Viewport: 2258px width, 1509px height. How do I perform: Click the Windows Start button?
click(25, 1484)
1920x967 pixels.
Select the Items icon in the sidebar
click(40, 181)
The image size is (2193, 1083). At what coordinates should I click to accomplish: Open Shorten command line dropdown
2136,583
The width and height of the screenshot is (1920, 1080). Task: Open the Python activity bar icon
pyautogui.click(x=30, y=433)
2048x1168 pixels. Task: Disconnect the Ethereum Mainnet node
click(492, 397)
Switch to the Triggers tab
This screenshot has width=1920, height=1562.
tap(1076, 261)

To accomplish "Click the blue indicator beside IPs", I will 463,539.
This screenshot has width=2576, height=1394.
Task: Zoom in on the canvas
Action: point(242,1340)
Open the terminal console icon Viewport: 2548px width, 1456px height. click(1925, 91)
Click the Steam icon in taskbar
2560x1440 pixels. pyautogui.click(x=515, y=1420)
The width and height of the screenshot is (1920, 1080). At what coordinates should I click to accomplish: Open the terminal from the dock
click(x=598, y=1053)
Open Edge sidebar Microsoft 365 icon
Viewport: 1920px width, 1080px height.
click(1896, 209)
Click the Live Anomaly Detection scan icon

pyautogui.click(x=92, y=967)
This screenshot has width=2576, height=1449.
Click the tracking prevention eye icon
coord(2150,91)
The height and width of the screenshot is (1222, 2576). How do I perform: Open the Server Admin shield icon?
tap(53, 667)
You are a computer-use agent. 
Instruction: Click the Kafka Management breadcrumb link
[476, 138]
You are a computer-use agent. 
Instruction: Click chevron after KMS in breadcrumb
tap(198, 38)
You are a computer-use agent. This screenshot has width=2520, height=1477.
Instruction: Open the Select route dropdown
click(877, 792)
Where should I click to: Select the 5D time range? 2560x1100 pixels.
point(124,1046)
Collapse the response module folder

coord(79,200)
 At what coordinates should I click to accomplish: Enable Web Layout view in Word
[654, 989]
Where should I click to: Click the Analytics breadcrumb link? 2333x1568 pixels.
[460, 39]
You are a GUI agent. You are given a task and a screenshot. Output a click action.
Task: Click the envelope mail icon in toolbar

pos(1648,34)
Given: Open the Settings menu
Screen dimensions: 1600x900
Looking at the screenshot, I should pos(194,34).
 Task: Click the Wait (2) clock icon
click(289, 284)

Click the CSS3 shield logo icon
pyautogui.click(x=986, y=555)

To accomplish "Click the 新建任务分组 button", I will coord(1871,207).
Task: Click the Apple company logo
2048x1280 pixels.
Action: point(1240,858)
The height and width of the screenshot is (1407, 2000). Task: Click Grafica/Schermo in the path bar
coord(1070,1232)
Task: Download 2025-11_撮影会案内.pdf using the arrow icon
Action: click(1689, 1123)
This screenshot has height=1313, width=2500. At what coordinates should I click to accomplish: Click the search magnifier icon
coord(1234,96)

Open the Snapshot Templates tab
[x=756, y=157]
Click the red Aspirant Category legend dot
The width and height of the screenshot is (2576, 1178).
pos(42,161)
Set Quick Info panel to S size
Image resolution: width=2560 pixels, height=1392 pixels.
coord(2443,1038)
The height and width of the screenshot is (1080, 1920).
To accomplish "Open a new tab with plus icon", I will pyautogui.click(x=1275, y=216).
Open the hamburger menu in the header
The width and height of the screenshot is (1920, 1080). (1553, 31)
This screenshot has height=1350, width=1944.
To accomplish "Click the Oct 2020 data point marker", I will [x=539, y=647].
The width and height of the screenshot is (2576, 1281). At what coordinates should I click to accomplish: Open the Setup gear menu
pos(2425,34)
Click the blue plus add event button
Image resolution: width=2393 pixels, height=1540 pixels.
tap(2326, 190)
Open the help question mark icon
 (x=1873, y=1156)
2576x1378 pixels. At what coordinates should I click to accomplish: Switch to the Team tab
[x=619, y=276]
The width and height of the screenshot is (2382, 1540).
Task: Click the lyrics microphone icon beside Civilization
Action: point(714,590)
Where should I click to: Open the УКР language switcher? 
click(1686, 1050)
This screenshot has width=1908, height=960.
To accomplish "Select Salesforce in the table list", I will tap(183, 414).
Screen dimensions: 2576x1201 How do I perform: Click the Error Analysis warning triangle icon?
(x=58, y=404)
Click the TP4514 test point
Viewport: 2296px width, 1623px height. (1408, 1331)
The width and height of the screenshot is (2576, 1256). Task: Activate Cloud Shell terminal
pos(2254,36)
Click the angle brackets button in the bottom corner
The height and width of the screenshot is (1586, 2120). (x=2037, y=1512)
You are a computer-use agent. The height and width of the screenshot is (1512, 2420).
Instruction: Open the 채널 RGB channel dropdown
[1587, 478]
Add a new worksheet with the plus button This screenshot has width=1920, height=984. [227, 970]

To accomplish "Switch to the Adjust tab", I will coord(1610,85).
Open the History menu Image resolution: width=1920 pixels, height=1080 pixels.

#### PROBLEM DETAILS
When a line in the records above contains the word "agent", copy it.

#### SOLUTION TO THIS TASK
You are a computer-use agent. 
You are a computer-use agent. 
You are a computer-use agent. This screenshot has width=2520, height=1477.
You are a GUI agent. You are given a task and a screenshot. Output a click action.
You are a computer-use agent. The height and width of the screenshot is (1512, 2420).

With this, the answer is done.